Empowering girls and achieving gender equality are crucial to creating inclusive, open and prosperous societies. Gender inequalities, however, persist in many countries so it is important that we find new ways of addressing this issue. We contribute to this agenda by creating opportunities for dialogue to influence policies that benefit girls; work with partners to promote access and opportunity for girls and build the skills and confidence of women and girls to achieve their potential and have more influence over decisions that affect their lives.

There has been considerable progress in recent decades in getting countries to acknowledge the importance of empowering women and girls, in order to promote greater equality in their relationships with men and boys, within their families and in society, but there is still a ot to be done. While the international community recognises the important contribution gender equality can make to poverty reduction and inclusive growth, it also recognises that equality must be, above all, a matter of basic social justice.

Here are five reasons why empowering adolescent girls matters to all of us.

1. It’s her right.

Fundamentally, this is a human rights issue.

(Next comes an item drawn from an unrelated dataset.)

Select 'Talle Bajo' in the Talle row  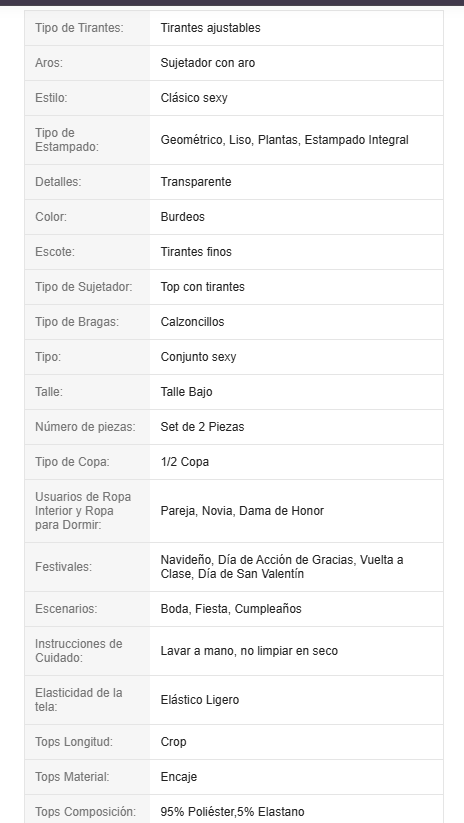click(186, 392)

Discrimination has no place in the 21st century, and every girl has the right to go to school, stay safe from violence, access health services, and fully participate in her community.

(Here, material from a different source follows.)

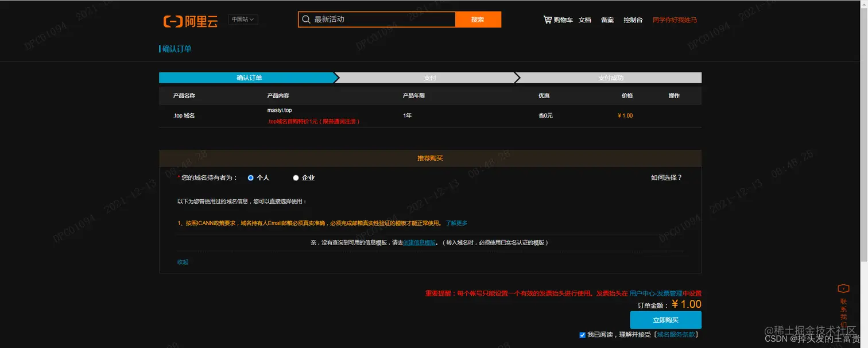
Task: Click the account name 同学你好我姓马
Action: [675, 20]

2. Empowered girls mean healthier families.

When girls are educated, healthy, and empowered, families are healthier. According to UNESCO, 2.1 million children under age 5 were saved between 1990 and 2009 because of improvements in girls’ education. And closing the gap in the unmet need for family planning for the 225 million girls and women who want to delay or avoid pregnancy but aren’t using modern contraception would reduce maternal deaths by 67% and newborn deaths by 77%.

3. Empowered girls are key to breaking the cycle of poverty for families around the world.

Research from the Brookings Institution has found that every additional year of school increases a girls’ eventual wages by an average of 12% – earnings she invests back into her family. Empowered, educated girls have healthier, better educated children and higher wages – helping to break the cycle of poverty.

4. Empowered girls strengthen economies.

According to a new Brookings report, “Increasing the number of women completing secondary education by just 1 percent could increase a country’s economic growth by 0.3 percent.” Additionally, a report just released by the McKinsey Global Institute found that if women’s level of participation in the labor market was the same as men’s it would add up to $28 trillion to annual global GDP in 2025.

5. Did we mention it’s the right thing to do?

Investing in girls is one of the smartest things we can do to promote a healthier, more prosperous world. More importantly, it’s the right thing to do. Every girl has the right to be in charge of her future and her fate, and we have the collective obligation to protect her rights and promote her wellbeing.